• **Exercise objective**
Lift out each line of the data that holds "downloads".

• **Saved entries**
====

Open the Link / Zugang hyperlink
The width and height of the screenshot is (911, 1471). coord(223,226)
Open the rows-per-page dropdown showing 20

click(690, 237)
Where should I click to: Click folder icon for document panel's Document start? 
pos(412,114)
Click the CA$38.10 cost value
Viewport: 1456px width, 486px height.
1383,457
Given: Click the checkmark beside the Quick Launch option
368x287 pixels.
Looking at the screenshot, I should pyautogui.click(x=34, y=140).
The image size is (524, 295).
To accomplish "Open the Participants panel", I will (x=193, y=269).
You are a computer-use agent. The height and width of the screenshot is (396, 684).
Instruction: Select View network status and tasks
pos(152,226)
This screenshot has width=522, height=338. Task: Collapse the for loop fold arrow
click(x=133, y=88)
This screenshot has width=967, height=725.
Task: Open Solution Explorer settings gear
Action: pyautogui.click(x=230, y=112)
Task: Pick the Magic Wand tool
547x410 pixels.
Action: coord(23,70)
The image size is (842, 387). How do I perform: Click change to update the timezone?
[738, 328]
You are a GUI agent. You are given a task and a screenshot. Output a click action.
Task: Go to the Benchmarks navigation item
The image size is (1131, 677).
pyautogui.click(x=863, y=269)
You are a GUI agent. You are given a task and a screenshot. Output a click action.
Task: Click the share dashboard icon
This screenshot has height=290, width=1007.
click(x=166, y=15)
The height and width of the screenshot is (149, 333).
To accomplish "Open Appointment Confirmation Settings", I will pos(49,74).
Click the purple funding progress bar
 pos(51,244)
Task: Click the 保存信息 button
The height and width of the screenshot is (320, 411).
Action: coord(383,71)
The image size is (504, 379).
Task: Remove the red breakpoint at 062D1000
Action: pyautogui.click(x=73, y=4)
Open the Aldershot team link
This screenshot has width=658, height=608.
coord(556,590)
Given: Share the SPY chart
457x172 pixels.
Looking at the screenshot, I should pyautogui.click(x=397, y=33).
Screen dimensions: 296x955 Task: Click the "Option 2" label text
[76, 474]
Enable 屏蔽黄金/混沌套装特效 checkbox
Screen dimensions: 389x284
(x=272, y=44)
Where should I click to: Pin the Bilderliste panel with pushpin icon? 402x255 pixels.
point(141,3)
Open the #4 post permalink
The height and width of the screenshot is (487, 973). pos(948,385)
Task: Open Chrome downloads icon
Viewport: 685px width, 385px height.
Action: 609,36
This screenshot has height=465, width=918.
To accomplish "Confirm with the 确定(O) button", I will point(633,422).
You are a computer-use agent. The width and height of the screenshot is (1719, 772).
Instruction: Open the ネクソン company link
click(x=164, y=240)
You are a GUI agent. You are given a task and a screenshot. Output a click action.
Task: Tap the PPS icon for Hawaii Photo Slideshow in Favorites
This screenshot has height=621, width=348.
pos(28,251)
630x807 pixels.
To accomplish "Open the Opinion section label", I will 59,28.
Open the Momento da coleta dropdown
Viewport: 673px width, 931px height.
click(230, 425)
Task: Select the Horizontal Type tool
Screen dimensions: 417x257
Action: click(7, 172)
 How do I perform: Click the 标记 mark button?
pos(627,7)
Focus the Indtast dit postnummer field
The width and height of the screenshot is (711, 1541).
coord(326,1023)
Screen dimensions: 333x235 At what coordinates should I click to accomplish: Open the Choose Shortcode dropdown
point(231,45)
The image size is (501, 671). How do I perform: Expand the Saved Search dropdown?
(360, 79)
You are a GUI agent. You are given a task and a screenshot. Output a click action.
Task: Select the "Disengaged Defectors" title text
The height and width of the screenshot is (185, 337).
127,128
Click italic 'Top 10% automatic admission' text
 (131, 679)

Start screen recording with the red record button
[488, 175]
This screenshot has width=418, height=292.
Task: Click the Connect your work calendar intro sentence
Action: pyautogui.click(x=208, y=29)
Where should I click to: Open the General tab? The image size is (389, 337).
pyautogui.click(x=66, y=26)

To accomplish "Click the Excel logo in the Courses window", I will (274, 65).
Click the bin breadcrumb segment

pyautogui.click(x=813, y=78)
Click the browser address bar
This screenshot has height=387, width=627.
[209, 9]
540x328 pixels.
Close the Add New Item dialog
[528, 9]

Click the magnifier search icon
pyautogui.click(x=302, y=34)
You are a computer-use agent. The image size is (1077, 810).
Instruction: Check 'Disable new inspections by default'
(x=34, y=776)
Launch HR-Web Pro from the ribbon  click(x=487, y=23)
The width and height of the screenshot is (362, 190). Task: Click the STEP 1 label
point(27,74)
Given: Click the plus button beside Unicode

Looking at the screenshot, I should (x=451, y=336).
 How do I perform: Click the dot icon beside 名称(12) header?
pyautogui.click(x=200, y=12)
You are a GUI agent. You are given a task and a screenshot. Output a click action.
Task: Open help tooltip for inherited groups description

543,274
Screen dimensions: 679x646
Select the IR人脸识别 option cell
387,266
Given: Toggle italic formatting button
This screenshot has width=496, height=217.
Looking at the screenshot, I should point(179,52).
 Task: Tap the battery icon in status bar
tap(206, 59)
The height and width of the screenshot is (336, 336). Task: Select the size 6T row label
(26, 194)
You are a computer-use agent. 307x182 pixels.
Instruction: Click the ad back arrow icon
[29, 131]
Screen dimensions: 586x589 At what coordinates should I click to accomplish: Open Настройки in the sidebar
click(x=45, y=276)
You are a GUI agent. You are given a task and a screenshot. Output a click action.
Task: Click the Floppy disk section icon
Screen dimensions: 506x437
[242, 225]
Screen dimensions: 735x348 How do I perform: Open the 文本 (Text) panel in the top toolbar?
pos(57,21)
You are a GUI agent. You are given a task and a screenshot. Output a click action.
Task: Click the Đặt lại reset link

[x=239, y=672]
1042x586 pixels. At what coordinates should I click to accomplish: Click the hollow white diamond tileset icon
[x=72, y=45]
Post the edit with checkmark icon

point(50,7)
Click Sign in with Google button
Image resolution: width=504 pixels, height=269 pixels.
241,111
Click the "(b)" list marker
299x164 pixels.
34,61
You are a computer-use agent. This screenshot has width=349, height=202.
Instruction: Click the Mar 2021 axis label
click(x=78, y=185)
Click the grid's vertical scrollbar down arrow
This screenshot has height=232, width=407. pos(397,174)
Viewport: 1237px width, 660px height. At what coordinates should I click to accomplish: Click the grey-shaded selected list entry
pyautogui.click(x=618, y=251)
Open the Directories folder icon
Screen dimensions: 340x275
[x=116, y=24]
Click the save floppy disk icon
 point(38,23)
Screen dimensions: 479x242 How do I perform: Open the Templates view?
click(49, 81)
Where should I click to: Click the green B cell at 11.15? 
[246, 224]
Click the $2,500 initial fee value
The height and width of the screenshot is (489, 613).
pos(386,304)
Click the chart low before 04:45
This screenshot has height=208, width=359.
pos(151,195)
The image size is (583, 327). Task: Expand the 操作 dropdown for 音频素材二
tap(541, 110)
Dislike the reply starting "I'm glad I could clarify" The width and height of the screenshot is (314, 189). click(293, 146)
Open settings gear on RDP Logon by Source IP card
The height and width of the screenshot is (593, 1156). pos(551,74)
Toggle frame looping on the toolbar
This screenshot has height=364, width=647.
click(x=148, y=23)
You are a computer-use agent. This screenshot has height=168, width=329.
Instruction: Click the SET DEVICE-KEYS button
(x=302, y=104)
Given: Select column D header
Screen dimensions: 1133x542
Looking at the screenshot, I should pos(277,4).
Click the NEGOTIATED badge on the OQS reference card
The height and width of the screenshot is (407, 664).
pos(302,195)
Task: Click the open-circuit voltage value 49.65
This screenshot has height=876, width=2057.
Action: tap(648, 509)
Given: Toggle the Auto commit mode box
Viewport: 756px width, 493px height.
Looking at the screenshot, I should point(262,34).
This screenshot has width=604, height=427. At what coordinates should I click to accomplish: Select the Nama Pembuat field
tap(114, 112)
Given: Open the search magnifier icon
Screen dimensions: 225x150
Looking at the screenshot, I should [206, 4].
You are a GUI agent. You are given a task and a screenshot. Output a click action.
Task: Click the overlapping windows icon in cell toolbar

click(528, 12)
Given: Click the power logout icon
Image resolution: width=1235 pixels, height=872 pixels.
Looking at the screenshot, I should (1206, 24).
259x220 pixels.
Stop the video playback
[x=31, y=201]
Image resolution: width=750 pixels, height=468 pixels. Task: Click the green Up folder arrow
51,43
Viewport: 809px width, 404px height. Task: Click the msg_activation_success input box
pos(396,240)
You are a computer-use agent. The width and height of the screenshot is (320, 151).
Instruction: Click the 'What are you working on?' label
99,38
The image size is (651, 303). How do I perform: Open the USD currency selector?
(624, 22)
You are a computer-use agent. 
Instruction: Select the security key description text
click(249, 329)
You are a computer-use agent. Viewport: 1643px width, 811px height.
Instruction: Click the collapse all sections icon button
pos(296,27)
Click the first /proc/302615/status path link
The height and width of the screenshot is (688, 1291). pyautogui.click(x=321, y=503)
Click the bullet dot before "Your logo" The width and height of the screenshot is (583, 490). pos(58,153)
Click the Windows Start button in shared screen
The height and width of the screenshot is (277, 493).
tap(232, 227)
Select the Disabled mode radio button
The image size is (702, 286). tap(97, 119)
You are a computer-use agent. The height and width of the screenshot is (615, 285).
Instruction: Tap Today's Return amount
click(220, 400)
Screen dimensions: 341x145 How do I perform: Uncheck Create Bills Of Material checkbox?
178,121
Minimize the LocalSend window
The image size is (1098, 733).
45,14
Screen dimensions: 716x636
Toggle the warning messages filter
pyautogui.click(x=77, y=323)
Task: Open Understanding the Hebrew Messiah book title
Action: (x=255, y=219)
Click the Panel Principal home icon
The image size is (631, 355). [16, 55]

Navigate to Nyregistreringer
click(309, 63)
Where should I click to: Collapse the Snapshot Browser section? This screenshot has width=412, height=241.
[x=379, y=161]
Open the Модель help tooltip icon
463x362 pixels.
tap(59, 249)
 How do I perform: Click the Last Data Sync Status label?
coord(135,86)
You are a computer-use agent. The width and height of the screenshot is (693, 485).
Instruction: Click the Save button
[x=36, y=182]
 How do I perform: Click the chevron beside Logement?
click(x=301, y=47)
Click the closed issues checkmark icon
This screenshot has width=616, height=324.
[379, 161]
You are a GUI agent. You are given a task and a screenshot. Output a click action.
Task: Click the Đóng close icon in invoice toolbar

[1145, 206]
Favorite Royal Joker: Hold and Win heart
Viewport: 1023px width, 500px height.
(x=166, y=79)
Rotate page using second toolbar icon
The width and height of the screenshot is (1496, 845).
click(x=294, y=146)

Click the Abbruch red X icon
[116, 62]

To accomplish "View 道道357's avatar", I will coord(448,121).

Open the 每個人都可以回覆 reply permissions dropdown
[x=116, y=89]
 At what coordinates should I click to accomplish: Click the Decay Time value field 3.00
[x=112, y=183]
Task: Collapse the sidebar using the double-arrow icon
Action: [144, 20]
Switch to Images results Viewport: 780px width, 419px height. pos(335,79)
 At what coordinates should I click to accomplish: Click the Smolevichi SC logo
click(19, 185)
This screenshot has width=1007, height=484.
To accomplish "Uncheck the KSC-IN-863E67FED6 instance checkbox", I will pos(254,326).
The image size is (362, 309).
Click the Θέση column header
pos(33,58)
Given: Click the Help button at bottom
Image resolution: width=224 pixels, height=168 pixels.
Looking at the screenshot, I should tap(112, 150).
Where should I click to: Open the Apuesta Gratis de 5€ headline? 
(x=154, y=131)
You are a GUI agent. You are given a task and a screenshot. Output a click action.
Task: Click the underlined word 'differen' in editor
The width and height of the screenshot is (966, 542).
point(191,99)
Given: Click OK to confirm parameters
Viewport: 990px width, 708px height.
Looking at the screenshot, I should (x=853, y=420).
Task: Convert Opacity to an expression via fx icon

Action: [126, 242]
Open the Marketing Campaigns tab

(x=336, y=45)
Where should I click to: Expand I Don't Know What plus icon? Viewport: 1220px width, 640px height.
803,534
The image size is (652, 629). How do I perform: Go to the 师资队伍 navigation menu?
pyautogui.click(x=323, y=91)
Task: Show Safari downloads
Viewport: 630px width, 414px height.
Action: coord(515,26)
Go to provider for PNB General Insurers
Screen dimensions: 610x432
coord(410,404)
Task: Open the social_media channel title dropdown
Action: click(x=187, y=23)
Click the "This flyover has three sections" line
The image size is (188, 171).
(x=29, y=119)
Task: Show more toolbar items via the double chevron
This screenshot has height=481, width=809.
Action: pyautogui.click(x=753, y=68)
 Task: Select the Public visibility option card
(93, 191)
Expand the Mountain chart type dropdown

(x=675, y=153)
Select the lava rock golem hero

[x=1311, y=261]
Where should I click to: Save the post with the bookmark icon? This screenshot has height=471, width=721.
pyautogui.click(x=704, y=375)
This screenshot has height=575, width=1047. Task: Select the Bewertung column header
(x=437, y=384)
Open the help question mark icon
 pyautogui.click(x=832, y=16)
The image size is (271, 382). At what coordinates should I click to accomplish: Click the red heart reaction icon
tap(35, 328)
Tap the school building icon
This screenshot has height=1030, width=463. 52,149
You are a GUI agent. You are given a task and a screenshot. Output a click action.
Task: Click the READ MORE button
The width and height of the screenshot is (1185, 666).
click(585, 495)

====

• **Task solution**
Task: Open Chrome downloads icon
Task: Show Safari downloads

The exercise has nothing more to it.